**RECORDED DATA:**
────────────────────
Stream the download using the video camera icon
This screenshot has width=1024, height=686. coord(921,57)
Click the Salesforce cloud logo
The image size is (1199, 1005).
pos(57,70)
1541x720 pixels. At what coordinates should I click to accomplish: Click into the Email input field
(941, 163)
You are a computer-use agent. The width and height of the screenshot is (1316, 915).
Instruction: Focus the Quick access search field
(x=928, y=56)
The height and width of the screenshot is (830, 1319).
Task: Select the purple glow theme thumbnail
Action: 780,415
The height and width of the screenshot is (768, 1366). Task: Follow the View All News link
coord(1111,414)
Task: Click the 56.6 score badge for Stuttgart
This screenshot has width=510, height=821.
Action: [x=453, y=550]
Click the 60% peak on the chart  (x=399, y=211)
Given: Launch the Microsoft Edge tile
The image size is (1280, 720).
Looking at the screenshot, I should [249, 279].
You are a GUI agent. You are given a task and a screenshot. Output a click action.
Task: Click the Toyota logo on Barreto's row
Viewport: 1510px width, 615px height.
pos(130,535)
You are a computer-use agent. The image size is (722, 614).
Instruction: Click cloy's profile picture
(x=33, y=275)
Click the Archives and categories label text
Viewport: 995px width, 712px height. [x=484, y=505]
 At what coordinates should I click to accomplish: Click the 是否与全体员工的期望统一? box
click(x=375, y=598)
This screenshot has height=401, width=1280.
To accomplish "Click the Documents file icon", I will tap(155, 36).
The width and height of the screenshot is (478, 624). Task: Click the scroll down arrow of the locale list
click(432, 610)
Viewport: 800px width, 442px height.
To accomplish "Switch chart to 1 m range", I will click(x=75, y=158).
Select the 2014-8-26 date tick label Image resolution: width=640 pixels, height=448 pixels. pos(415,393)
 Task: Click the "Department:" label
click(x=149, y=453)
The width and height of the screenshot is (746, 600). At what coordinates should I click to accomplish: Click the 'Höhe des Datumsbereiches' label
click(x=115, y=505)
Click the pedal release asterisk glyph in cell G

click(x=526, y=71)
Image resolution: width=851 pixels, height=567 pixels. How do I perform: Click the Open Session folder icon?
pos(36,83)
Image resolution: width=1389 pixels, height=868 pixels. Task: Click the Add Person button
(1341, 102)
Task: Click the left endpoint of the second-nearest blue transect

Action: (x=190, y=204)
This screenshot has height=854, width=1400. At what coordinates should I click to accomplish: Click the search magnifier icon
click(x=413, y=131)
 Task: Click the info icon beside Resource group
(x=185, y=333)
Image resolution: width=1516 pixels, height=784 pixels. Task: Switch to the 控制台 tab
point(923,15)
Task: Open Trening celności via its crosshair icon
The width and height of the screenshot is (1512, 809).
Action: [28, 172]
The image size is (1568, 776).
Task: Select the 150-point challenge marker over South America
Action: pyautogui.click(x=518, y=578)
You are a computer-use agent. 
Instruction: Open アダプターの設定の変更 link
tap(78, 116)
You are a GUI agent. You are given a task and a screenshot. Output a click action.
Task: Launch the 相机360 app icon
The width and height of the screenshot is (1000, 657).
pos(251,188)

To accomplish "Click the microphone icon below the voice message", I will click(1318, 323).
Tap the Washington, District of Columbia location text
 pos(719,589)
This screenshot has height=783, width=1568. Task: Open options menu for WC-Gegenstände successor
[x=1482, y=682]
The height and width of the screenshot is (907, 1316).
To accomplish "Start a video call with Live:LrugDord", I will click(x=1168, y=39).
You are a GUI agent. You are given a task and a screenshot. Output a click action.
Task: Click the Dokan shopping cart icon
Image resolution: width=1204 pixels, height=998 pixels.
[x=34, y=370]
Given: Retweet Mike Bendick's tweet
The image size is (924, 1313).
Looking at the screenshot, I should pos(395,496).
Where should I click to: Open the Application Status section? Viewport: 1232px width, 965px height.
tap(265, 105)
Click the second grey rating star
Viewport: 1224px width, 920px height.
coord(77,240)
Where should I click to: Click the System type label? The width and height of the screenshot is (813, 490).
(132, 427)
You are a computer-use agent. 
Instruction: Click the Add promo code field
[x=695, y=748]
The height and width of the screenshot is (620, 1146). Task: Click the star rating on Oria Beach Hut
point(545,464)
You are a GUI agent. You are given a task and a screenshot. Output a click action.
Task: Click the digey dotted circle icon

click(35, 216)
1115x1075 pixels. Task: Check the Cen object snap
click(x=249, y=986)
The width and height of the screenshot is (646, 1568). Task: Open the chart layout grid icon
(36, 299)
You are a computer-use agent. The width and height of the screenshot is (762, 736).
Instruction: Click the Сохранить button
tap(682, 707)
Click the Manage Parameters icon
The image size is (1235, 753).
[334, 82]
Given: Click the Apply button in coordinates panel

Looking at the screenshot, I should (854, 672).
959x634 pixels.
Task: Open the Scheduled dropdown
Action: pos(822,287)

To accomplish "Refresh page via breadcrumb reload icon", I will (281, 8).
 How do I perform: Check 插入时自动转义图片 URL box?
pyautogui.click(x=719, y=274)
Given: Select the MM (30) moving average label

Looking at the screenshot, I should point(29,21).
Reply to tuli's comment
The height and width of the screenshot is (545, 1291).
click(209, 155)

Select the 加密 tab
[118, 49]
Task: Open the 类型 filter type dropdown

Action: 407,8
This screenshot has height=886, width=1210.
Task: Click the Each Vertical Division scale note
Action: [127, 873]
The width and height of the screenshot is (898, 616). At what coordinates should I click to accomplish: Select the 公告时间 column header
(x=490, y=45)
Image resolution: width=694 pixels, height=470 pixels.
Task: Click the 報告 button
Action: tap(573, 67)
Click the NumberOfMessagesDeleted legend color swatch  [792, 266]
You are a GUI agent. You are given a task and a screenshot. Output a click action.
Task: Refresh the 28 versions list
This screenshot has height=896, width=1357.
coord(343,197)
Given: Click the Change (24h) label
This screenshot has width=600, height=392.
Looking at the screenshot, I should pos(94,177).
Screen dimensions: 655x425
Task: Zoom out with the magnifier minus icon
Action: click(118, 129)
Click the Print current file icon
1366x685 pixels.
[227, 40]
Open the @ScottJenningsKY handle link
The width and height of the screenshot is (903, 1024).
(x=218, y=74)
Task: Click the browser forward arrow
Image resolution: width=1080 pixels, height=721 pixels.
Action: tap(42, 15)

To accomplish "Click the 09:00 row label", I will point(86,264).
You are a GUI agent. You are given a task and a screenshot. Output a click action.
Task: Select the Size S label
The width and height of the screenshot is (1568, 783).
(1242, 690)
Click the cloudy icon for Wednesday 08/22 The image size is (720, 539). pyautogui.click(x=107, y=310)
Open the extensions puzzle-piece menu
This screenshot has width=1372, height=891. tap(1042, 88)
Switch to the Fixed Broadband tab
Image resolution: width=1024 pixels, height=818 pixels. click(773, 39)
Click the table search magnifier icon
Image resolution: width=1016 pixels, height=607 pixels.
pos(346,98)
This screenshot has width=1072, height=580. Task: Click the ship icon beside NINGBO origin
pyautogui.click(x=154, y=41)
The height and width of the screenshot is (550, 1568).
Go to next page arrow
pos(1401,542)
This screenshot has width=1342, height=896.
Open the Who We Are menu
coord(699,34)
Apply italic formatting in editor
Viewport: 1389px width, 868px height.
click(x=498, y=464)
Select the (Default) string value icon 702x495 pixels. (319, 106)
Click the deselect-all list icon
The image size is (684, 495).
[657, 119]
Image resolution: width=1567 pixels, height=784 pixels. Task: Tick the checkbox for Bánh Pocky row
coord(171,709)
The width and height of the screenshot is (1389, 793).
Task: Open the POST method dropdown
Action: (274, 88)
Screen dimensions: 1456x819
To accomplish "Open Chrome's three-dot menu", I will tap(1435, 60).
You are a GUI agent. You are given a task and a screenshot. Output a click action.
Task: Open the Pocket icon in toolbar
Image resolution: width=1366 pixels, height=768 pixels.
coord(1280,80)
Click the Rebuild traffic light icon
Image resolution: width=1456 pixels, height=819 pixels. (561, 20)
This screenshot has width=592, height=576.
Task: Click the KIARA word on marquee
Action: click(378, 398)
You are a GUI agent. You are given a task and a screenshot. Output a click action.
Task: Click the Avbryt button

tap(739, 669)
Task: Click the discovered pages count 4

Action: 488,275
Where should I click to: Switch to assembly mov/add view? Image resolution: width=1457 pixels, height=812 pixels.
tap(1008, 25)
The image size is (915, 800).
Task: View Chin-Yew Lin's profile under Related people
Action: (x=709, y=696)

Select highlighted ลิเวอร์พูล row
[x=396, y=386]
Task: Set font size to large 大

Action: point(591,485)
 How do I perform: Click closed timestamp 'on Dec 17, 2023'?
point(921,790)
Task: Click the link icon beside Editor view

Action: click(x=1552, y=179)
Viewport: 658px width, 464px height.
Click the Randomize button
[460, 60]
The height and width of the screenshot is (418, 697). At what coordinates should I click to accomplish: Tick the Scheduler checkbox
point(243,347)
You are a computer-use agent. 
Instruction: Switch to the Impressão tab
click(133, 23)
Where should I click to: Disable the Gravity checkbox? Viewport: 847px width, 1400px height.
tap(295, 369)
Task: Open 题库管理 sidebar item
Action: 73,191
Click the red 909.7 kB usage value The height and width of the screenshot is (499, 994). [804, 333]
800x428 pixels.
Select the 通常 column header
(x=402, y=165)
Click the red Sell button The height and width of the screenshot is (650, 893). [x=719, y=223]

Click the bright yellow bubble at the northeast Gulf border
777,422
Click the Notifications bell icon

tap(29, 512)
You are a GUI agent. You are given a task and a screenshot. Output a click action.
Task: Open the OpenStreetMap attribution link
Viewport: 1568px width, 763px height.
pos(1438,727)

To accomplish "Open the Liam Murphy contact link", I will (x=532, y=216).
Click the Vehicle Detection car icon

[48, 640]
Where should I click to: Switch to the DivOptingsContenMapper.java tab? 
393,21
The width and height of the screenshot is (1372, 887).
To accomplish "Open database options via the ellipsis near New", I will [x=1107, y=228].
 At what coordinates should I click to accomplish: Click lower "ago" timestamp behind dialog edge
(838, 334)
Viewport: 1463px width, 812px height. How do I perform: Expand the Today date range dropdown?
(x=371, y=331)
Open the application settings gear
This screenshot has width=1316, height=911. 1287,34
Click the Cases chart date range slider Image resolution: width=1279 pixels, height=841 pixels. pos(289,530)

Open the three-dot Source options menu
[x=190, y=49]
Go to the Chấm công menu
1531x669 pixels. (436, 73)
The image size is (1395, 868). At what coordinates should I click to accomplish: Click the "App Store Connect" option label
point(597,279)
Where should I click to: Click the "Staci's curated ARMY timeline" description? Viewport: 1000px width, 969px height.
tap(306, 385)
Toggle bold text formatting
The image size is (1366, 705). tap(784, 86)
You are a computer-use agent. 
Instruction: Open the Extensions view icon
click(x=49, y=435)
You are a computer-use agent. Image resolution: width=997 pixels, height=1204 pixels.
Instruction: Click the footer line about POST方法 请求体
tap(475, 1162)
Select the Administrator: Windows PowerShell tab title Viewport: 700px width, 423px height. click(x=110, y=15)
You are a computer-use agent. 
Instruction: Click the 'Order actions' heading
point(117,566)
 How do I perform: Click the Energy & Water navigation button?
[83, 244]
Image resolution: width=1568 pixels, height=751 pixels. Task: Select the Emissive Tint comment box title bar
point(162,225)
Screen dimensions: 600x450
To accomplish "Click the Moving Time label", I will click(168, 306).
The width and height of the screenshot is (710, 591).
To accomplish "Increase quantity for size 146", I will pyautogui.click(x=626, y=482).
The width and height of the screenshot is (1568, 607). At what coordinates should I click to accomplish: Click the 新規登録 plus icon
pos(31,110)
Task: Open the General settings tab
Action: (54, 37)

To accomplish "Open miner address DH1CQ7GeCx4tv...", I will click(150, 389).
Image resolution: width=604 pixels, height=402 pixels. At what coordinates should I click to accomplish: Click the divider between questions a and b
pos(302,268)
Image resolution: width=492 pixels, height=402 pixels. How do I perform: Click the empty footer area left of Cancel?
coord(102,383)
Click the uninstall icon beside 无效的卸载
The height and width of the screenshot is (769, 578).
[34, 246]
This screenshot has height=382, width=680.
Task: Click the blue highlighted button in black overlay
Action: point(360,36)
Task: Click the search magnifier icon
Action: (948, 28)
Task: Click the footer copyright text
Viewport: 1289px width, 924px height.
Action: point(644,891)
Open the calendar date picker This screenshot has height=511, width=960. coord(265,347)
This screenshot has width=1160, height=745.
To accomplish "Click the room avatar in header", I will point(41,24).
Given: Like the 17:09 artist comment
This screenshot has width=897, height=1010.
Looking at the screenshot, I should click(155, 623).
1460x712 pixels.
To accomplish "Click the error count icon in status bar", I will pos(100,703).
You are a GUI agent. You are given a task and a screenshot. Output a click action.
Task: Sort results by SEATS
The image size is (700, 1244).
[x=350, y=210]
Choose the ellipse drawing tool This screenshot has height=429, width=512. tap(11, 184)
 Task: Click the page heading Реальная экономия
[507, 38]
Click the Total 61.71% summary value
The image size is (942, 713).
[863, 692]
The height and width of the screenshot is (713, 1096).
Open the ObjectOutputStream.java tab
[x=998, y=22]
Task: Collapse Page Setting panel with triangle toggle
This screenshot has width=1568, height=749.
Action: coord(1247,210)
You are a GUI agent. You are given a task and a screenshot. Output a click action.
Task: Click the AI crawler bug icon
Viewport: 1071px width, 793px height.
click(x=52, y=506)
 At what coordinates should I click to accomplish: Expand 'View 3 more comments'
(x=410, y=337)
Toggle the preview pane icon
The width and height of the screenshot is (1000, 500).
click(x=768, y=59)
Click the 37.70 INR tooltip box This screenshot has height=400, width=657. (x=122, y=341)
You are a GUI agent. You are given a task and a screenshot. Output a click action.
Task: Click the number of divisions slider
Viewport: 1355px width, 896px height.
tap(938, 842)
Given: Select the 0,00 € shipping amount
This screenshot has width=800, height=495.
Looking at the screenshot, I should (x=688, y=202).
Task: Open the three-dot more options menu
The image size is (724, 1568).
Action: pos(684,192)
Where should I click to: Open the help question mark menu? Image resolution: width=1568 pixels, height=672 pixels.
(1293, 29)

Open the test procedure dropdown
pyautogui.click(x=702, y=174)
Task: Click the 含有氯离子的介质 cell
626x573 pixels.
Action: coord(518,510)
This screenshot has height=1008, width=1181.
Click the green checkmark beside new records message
────────────────────
**SET EXERCISE:** Rewrite the rows from the line with "Open the test procedure dropdown" through the end of the rows, changing "green" to "blue" and leaving everything else the same.

**OUTPUT:**
Open the test procedure dropdown
pyautogui.click(x=702, y=174)
Task: Click the 含有氯离子的介质 cell
626x573 pixels.
Action: coord(518,510)
This screenshot has height=1008, width=1181.
Click the blue checkmark beside new records message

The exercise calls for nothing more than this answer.